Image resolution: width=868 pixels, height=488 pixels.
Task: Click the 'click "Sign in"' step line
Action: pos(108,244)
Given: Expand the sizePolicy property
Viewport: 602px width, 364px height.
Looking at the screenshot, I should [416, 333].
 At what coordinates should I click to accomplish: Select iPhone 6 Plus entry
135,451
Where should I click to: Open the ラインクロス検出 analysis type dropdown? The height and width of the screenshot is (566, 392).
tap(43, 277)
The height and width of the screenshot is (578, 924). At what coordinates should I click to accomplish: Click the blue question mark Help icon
┄┄┄┄┄┄
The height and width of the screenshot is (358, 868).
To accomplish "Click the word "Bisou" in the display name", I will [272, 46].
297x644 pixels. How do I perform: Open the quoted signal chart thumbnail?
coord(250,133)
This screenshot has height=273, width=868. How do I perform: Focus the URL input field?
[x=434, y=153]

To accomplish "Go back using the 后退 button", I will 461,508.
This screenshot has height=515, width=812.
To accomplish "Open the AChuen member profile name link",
┄┄┄┄┄┄
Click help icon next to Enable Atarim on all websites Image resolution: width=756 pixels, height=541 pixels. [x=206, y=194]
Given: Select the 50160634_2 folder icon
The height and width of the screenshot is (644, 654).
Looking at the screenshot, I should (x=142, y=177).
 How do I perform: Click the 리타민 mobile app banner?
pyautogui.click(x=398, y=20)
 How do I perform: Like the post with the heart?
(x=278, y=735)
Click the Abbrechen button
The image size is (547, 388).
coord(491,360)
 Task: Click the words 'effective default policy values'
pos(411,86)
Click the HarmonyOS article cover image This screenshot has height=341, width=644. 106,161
┄┄┄┄┄┄
Task item:
Look above for lines with the word "button" and copy them all.

Reply:
To accomplish "Go back using the 后退 button", I will 461,508.
Click the Abbrechen button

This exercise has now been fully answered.